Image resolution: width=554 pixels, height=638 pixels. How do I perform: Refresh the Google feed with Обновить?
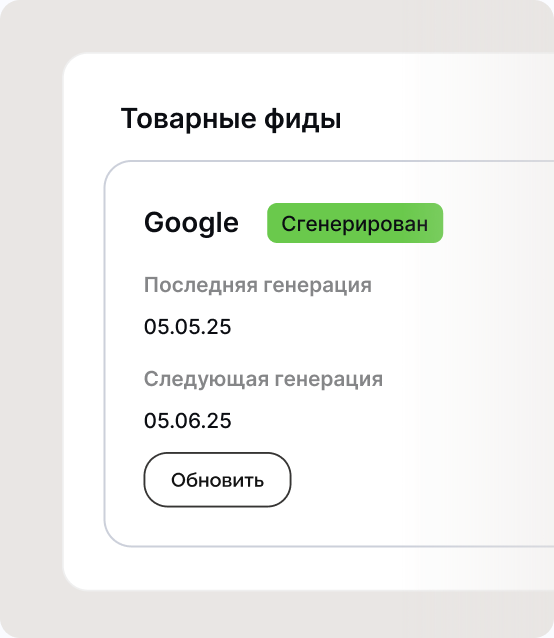217,480
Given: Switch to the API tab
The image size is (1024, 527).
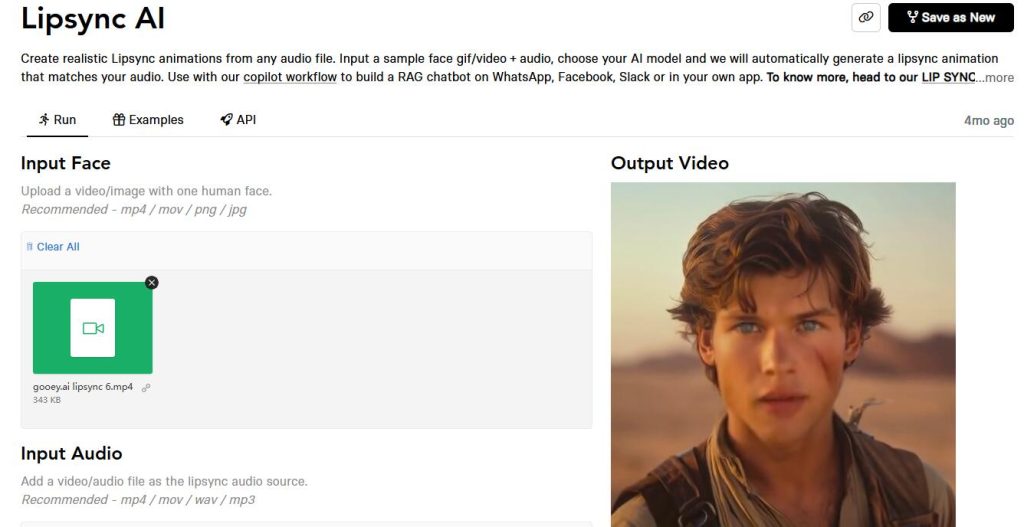Looking at the screenshot, I should pyautogui.click(x=238, y=120).
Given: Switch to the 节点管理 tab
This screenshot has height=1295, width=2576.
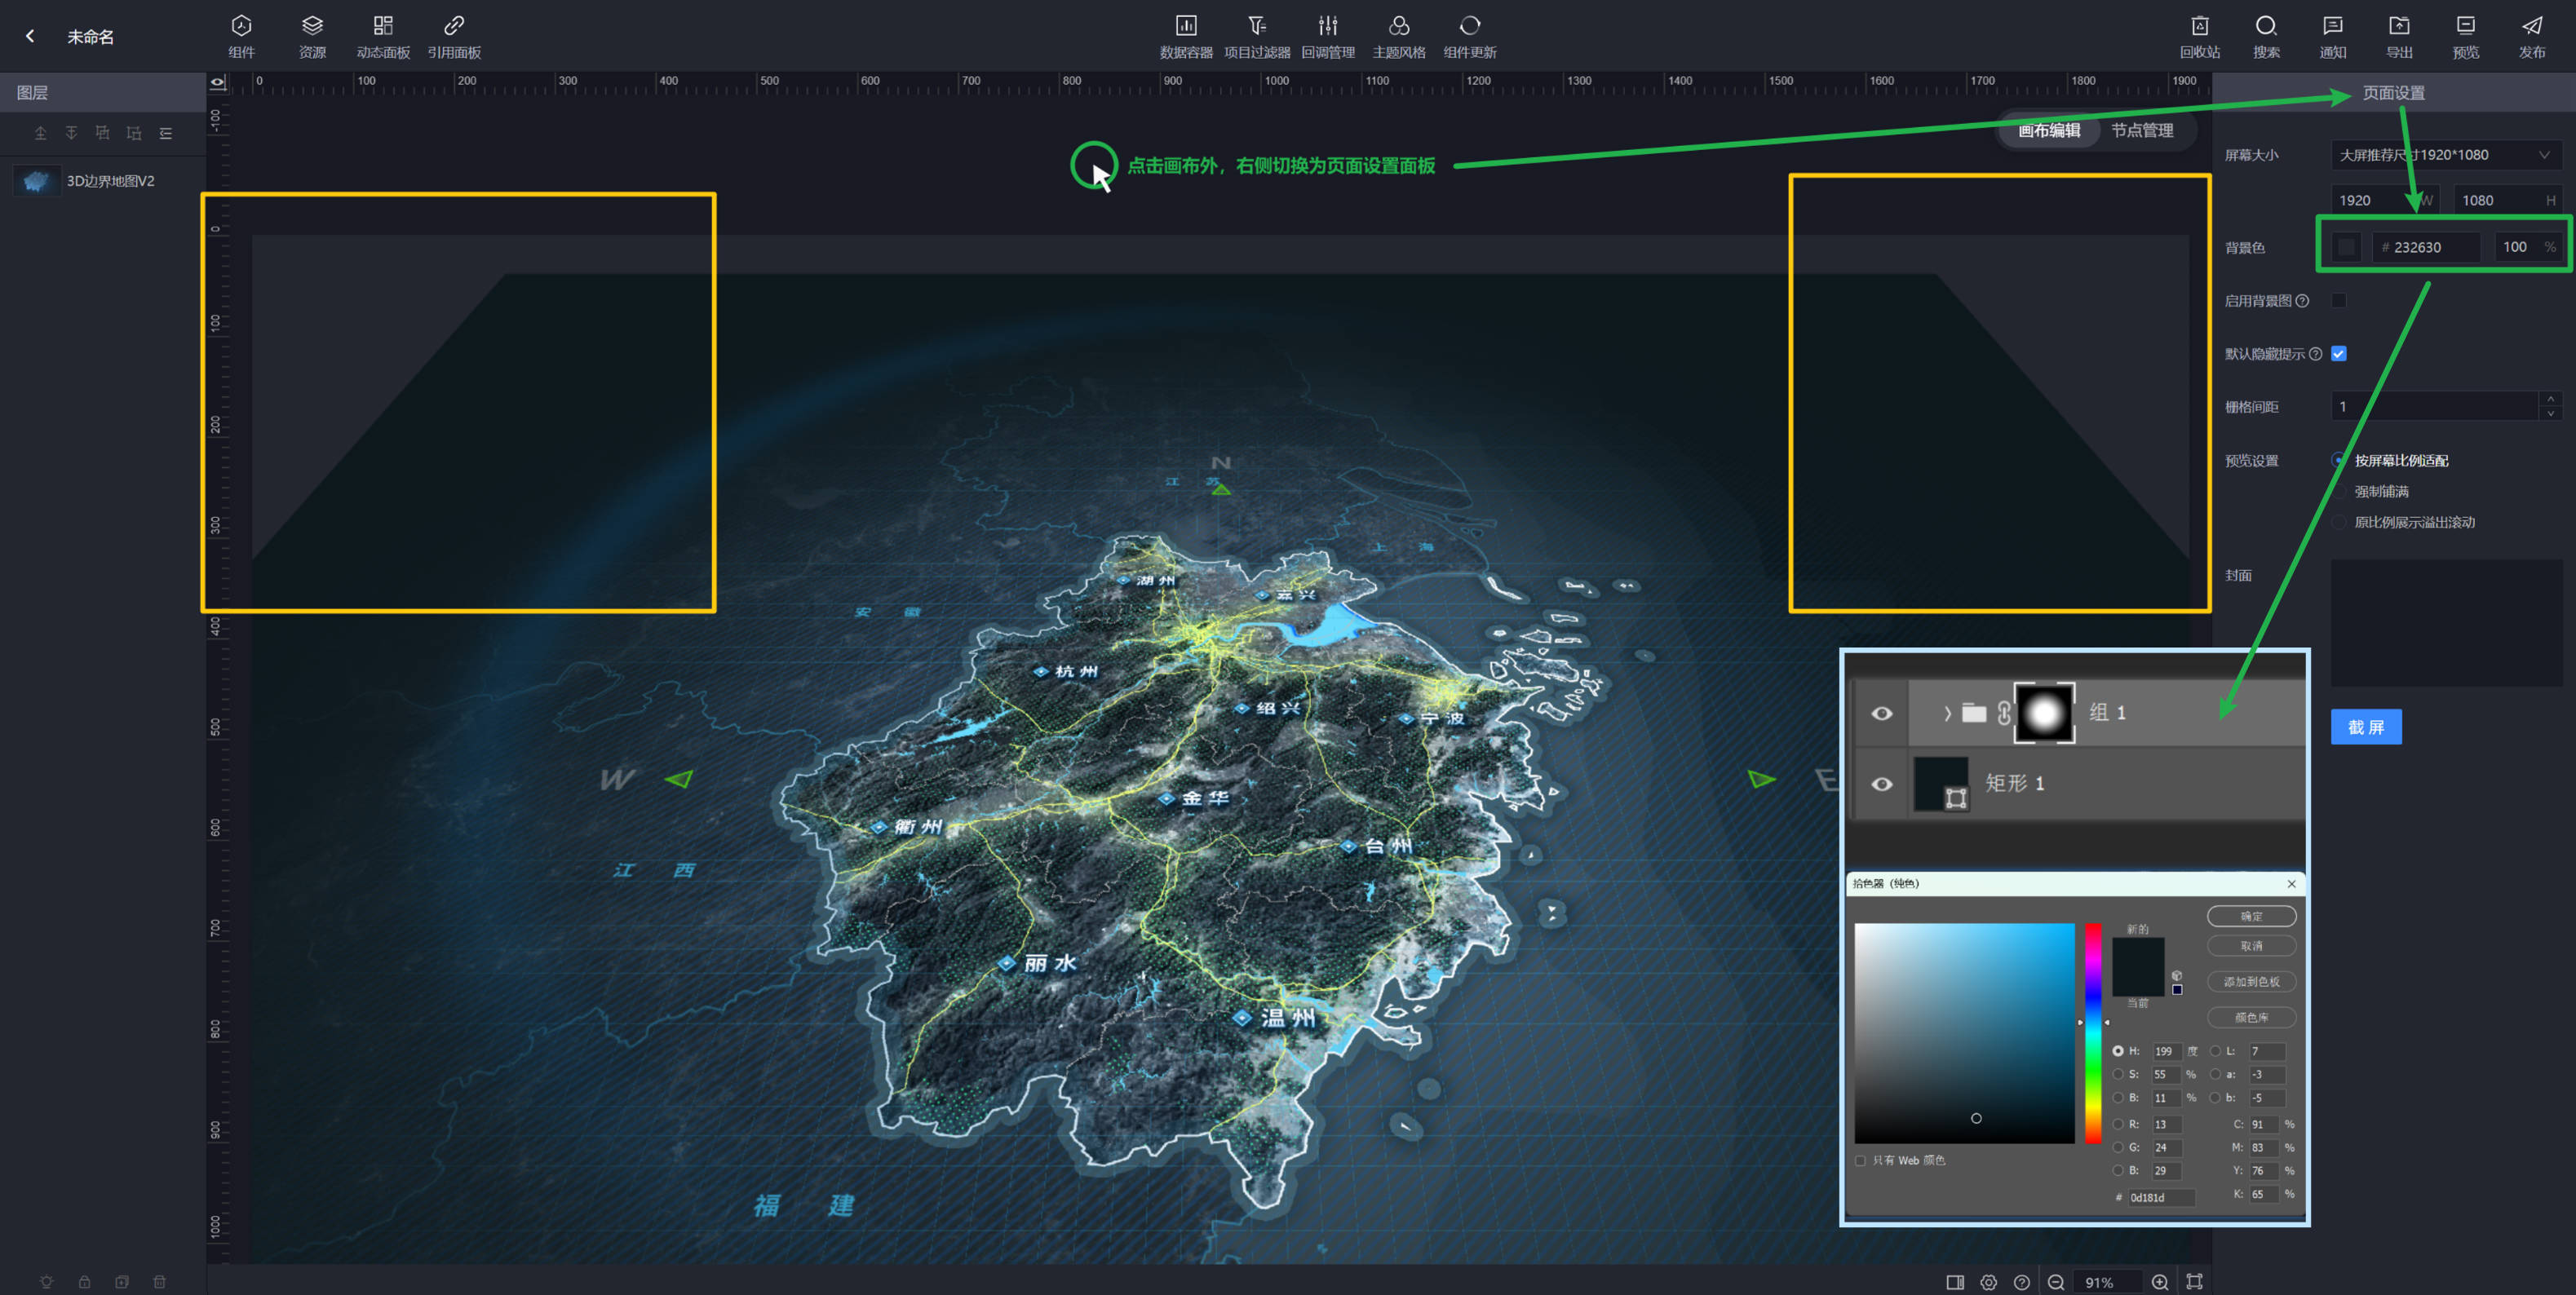Looking at the screenshot, I should click(x=2141, y=131).
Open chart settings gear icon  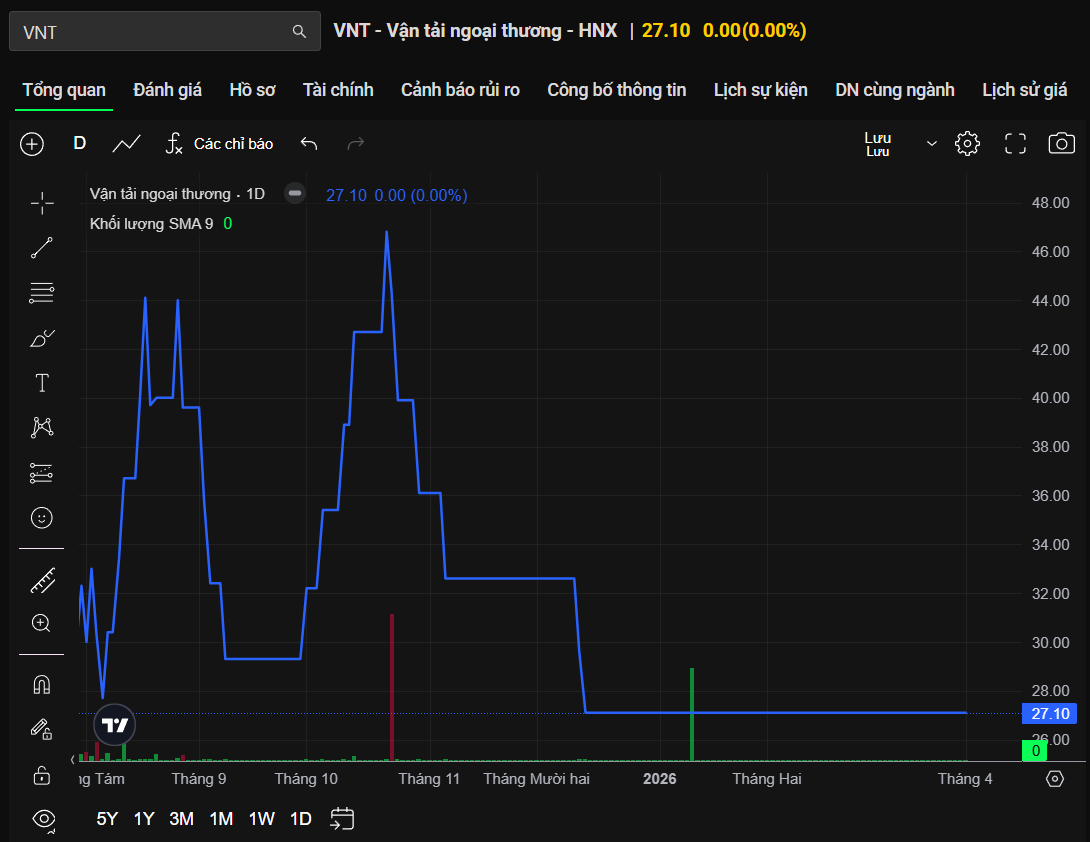coord(967,144)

**PROBLEM**
Can you recast everything from the start of the records down to the line containing "Looking at the screenshot, I should click(x=2141, y=131)." as a two-column CSV with the columns "query" and "result"? Give one row per record, quote each field, turn line breaks into spaces, and leave the pictures out.

**RIGHT ANSWER**
query,result
"Image resolution: width=554 pixels, height=638 pixels. How do I perform: Refresh the Google feed with Обновить?","217,480"
"Given: Switch to the API tab The image size is (1024, 527).","Looking at the screenshot, I should pyautogui.click(x=238, y=120)."
"Given: Switch to the 节点管理 tab This screenshot has height=1295, width=2576.","Looking at the screenshot, I should click(x=2141, y=131)."